■ **WORK ORDER**
State how many lines in these records contain the word "computer", and nothing else.

Dataset items:

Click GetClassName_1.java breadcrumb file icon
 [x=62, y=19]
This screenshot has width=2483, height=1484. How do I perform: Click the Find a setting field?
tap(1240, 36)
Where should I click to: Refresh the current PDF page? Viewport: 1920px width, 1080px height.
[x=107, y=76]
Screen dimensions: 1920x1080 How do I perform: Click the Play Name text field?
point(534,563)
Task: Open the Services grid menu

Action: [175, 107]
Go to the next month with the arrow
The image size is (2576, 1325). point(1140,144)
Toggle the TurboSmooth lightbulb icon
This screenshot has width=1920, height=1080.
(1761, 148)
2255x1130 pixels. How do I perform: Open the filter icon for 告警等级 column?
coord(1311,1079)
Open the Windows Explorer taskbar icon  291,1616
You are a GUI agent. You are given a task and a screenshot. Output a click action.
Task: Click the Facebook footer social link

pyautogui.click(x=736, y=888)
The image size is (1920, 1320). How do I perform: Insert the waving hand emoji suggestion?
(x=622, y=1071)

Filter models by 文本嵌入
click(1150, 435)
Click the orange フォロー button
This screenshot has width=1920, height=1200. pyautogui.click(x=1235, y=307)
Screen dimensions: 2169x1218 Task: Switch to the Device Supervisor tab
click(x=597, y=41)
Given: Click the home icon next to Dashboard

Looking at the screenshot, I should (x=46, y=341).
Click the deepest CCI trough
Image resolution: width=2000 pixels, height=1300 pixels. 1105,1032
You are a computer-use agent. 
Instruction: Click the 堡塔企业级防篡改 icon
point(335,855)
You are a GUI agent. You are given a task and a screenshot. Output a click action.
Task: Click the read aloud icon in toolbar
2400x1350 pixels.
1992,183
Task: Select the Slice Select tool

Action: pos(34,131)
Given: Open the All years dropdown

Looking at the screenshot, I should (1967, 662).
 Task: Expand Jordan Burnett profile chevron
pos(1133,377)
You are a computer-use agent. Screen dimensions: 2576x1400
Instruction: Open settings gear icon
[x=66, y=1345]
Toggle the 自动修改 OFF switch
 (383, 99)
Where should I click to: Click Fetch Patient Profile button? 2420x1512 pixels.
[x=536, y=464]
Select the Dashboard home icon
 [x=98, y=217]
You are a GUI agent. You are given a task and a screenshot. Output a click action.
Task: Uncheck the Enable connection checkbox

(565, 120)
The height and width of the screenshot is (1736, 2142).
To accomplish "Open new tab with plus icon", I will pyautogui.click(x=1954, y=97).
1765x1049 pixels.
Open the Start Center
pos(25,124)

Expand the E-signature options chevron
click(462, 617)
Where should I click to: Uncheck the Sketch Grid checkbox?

■ **RESPONSE AREA**
2